Yale and Boehringer Ingelheim have partnered to create a Biomedical Data Science Fellowship program for postdoctoral fellows. The program awards post-doctoral researchers a three-year fellowship that includes access to Yale’s robust computational resources, biomedical data repositories, and faculty expertise as well as Boehringer Ingelheim’s corporate labs, scientists, and executives.
“The collaboration with Boehringer Ingelheim is designed to create a world-class data science program that will drive development of novel methods and tools to analyze and interpret the many large and complex biomedical datasets that have been generated in recent years,” said Hongyu Zhao, Yale’s Ira V. Hiscock Professor of Biostatistics and a Yale professor of genetics, statistics and data science. Zhao is the program’s principal investigator.

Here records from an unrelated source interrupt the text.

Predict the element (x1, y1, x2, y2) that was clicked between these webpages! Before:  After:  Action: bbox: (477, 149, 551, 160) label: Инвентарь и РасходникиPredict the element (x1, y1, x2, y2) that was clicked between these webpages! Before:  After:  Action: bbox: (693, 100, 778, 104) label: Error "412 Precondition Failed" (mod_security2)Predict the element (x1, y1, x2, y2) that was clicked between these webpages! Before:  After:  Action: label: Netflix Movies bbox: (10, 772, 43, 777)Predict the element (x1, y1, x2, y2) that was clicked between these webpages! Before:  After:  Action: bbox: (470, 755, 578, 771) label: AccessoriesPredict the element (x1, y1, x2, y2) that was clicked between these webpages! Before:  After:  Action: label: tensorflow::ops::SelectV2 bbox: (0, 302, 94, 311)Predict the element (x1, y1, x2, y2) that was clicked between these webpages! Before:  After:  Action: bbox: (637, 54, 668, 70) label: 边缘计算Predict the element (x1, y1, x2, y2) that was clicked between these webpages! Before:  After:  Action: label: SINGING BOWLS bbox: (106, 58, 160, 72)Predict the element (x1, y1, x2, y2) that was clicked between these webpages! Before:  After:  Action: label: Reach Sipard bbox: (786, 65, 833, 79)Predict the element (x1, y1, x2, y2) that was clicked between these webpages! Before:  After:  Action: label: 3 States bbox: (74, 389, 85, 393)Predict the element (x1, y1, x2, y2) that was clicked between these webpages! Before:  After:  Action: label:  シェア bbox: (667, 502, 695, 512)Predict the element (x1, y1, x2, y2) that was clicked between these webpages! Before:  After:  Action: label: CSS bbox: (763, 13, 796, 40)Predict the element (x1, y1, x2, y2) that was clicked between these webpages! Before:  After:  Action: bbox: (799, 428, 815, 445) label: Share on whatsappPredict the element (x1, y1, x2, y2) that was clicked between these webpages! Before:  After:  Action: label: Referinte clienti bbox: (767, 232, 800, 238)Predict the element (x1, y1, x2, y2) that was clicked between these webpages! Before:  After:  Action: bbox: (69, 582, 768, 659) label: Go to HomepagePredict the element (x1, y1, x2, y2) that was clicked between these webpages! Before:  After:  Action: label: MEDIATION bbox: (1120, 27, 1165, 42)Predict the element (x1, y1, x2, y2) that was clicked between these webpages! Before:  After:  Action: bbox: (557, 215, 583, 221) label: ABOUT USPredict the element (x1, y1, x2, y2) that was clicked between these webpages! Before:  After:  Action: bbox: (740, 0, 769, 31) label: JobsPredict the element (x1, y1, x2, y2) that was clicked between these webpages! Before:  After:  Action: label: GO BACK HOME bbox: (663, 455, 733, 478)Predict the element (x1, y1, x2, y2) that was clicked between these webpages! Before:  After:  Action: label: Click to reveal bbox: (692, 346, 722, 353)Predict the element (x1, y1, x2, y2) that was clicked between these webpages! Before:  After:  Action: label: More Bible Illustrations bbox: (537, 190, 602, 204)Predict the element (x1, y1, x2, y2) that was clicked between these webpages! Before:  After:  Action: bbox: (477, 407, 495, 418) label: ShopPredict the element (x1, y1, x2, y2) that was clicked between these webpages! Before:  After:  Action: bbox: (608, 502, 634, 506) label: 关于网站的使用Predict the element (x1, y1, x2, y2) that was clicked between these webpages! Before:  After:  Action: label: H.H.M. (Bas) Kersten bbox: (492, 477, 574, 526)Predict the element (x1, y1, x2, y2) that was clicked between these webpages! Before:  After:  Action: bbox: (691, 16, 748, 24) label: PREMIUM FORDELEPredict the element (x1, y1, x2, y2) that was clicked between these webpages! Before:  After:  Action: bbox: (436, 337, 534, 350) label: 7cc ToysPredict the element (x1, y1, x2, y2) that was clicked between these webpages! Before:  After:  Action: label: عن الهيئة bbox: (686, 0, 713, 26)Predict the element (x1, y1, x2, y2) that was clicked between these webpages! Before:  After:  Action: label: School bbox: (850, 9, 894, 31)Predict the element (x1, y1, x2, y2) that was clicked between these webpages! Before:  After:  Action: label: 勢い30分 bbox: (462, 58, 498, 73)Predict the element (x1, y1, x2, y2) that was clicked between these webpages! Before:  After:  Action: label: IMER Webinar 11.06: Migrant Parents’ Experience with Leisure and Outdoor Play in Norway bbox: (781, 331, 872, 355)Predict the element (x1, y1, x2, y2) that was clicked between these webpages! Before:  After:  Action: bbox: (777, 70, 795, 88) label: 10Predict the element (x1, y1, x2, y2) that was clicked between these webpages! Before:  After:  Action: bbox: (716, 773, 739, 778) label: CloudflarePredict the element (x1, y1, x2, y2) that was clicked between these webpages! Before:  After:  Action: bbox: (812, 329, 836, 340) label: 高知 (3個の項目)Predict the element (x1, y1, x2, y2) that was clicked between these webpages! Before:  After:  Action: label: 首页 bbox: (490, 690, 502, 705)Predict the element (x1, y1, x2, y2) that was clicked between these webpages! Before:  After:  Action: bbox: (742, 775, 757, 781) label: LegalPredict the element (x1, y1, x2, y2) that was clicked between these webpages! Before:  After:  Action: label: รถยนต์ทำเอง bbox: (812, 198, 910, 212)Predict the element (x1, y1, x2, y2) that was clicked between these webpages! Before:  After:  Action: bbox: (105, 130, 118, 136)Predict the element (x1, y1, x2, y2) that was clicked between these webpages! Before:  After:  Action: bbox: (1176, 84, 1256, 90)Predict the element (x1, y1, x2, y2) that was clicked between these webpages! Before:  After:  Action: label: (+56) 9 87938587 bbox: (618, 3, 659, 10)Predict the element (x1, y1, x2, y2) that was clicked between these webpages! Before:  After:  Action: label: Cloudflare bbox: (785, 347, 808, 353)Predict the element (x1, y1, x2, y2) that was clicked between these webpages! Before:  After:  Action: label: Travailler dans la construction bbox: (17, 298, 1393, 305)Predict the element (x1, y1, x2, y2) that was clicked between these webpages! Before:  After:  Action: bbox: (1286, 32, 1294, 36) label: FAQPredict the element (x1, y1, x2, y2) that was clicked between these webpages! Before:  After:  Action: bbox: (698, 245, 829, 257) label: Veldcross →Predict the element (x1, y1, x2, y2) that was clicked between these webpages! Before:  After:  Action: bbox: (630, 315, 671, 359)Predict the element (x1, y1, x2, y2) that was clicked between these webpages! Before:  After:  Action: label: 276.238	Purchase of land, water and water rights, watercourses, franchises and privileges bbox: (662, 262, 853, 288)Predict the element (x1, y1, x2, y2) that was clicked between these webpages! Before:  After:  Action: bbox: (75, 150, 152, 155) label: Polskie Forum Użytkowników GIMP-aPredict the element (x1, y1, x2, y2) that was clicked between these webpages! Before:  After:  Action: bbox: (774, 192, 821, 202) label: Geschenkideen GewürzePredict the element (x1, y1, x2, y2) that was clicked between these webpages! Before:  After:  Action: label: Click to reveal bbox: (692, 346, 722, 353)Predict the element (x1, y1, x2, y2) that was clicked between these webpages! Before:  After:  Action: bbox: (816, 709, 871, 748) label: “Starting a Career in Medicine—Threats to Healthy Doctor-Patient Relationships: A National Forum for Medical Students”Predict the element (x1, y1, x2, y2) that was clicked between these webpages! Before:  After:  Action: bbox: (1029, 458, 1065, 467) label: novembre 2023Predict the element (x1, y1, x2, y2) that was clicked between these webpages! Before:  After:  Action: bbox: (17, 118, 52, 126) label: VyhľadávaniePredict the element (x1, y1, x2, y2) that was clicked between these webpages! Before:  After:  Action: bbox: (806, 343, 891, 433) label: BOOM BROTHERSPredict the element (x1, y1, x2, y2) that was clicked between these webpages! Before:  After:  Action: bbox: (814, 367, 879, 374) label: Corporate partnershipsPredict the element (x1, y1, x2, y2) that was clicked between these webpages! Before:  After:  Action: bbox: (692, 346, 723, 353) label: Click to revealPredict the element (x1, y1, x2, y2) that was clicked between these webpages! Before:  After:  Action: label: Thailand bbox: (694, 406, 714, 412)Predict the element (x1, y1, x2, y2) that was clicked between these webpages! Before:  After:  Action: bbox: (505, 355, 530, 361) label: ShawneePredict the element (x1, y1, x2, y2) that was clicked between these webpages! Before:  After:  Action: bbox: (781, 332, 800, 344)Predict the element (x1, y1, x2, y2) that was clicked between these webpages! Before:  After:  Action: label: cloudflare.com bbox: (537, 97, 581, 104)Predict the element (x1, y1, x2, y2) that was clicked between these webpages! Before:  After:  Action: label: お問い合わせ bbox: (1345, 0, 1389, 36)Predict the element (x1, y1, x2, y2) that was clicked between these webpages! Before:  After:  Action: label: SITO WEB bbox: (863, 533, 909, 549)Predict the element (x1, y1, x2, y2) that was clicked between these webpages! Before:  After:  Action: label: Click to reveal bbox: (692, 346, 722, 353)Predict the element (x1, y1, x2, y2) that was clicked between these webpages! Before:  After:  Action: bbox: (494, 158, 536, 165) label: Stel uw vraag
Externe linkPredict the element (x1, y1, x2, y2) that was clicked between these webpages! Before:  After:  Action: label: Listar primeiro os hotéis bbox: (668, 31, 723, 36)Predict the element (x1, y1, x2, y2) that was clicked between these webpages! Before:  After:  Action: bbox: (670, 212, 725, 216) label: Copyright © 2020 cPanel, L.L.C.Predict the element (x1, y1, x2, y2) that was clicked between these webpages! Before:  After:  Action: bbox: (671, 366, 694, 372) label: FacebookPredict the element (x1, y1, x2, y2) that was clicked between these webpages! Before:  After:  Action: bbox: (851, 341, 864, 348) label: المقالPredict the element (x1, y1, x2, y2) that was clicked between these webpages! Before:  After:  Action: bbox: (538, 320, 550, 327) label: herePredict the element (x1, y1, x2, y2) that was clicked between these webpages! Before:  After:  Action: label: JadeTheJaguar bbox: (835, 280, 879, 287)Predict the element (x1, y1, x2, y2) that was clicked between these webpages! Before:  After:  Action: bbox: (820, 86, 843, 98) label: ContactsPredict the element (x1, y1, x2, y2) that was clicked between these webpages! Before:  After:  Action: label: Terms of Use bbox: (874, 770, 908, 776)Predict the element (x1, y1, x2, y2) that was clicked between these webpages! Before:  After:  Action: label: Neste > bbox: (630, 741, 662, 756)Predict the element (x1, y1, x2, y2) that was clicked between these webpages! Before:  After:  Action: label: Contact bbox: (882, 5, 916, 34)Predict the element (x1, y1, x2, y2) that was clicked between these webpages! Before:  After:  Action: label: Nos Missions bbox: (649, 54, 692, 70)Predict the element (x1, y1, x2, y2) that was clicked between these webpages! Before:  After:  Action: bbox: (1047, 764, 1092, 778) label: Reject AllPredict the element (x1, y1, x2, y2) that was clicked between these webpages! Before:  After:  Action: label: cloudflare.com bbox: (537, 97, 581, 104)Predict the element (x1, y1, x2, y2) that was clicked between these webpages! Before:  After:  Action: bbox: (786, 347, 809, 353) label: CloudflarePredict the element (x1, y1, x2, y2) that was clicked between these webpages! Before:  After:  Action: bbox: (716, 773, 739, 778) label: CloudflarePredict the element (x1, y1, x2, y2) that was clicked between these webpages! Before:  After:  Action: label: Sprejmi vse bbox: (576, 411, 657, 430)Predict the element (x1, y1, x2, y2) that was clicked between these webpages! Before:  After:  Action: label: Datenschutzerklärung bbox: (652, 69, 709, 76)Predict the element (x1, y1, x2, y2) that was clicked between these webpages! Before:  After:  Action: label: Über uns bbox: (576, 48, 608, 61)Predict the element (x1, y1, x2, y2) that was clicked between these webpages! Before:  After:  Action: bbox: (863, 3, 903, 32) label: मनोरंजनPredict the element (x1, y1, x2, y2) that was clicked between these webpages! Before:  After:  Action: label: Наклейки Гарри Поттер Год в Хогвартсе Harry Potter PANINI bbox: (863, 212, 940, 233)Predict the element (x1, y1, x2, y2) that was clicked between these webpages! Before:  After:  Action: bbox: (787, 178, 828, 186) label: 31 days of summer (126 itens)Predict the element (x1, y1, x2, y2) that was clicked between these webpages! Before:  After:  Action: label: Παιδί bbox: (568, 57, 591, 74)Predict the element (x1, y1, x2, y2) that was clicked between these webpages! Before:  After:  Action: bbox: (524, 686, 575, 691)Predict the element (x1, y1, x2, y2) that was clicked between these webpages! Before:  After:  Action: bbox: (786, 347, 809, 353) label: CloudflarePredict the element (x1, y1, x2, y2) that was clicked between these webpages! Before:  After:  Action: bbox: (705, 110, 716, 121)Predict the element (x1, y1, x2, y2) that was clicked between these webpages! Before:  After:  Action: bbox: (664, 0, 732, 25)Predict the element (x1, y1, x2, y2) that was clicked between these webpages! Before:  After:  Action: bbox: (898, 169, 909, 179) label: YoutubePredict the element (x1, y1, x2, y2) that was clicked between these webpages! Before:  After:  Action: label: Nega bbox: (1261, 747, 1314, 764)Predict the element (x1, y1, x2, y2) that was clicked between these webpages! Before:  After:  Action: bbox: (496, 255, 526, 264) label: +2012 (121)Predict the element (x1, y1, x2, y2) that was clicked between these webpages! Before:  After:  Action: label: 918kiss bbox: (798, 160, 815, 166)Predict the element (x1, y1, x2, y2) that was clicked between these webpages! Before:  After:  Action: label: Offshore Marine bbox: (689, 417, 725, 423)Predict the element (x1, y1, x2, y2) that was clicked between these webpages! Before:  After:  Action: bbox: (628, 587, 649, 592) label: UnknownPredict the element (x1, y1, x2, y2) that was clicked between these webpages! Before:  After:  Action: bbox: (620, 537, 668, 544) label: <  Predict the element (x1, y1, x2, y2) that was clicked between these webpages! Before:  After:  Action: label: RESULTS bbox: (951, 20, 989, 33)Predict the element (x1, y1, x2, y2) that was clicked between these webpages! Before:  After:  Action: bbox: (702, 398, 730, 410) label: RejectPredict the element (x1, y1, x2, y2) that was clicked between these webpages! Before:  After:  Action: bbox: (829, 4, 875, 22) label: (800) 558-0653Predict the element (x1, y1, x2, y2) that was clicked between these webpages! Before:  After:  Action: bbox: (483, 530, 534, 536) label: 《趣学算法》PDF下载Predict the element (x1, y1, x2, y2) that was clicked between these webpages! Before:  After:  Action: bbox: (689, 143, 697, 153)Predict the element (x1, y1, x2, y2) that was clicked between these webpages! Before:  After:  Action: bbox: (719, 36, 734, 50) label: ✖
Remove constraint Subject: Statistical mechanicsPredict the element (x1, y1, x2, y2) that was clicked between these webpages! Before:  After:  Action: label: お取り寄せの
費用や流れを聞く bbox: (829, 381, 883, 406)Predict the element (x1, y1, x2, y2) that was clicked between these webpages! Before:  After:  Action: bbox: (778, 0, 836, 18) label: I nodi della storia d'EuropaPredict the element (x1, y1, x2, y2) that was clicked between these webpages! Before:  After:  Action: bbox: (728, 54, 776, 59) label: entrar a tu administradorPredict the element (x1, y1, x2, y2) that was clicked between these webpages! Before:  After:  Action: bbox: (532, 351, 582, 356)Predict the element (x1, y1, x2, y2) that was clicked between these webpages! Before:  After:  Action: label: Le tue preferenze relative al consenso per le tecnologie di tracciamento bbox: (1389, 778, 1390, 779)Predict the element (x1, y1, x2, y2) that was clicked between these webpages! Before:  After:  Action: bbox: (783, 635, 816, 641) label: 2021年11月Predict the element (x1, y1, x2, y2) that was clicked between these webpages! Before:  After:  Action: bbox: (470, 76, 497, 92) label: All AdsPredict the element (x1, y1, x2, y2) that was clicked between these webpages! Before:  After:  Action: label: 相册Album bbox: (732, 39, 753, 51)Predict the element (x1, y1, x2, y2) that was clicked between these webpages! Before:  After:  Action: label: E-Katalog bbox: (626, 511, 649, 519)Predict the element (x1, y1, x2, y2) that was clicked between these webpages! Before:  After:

With the program now in its second year, four new post-doctoral fellows – Rong Li, Dylan Duchen, Chuanpeng Dong, and Shubham Tripathi – began their work in September.
Li plans to analyze tumor, gene, and protein data in order to identify more specific subtypes of cancers for personalized patient treatment.
Duchen will use graphs to model immune cell profiles in individuals and identify which biological factors lead to better efficacy of treatments in patients.
Dong will use machine learning models to predict which paralog pairs (gene copies with different functions) could be effective in cancer immunotherapy.
Tripathi will create a mathematical model to determine which genes and cells directly affect immune responses, with the ultimate goal of being able to modulate this response.